Según trascendió en las últimas horas, Stivelman habría decidido fortalecer la posición de Juan Carlos Pierre Ganchegui, actual gerente de Asuntos Jurídicos, quien ya operaría de hecho como uno de los hombres clave en la toma de decisiones dentro del organismo. Incluso, versiones internas indican que podría convertirse en el próximo gerente general, desplazando a Juan José Picón.
Denuncias por direccionamiento y negocios
El trasfondo de estos movimientos se vincula con reiteradas denuncias que apuntan a un presunto direccionamiento de intervenciones en obras sociales sindicales, con el objetivo de favorecer a empresas vinculadas o cercanas a la actual conducción.
En ese marco, distintas voces del sector advierten sobre una posible utilización del organismo regulador para reconfigurar el mapa de la seguridad social en función de intereses privados, lo que profundiza la preocupación en el ámbito gremial.
Perfil financiero y offshore
A las sospechas por su rol en la gestión sanitaria se suman cuestionamientos sobre el perfil financiero de Stivelman. De acuerdo a investigaciones periodísticas, el funcionario estaría vinculado a estructuras offshore radicadas en Panamá, un mecanismo habitualmente asociado a la canalización de fondos en el exterior y estrategias de elusión fiscal.
Estos antecedentes alimentan las críticas hacia su gestión y refuerzan las dudas sobre el manejo de recursos en un área sensible como la salud.
Créditos VIP y funcionarios beneficiados
El nombre de Pierre Ganchegui también cobró notoriedad recientemente tras conocerse que forma parte del grupo de funcionarios que accedieron a créditos preferenciales del Banco de la Nación Argentina.

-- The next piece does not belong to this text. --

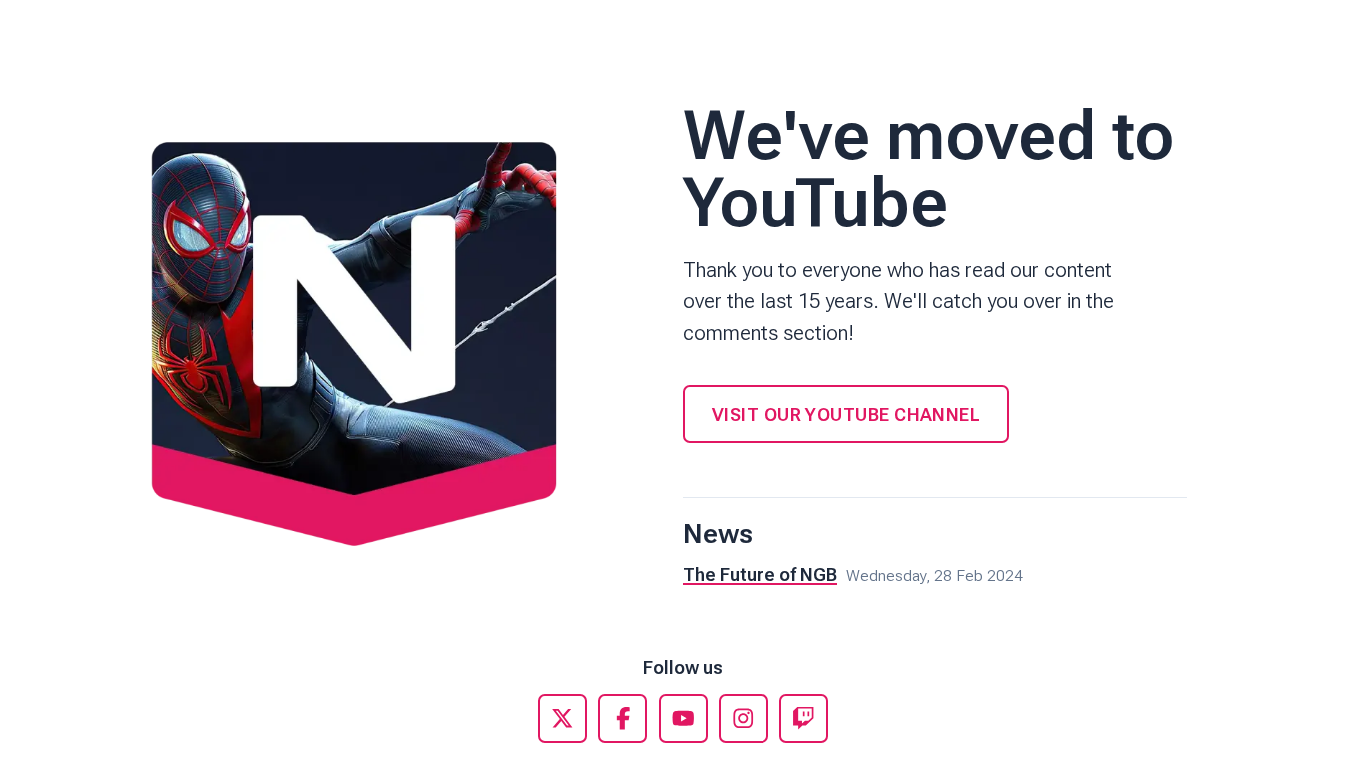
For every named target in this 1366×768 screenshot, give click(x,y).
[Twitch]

Según se informó, el actual gerente jurídico habría recibido un préstamo superior a los 133 millones de pesos. En el mismo esquema también aparece Sergio Stivelman —hijo del titular de la Superintendencia—, quien habría accedido a más de 354 millones de pesos.
El caso se inscribe en una serie de cuestionamientos sobre los denominados “créditos VIP”, otorgados a funcionarios en condiciones presuntamente ventajosas, lo que generó controversia política y mediática.
Reconfiguración interna y tensión creciente
En este contexto, la posible designación de Pierre Ganchegui como número dos del organismo se interpreta como parte de una estrategia de Stivelman para consolidar un núcleo de confianza en puestos clave, en medio de un escenario atravesado por denuncias, disputas de poder y creciente presión sindical.
La evolución de estos movimientos y el avance de las investigaciones podrían resultar determinantes para el futuro inmediato de la Superintendencia de Servicios de Salud, en un momento donde la gestión del sistema de salud se encuentra bajo fuerte escrutinio.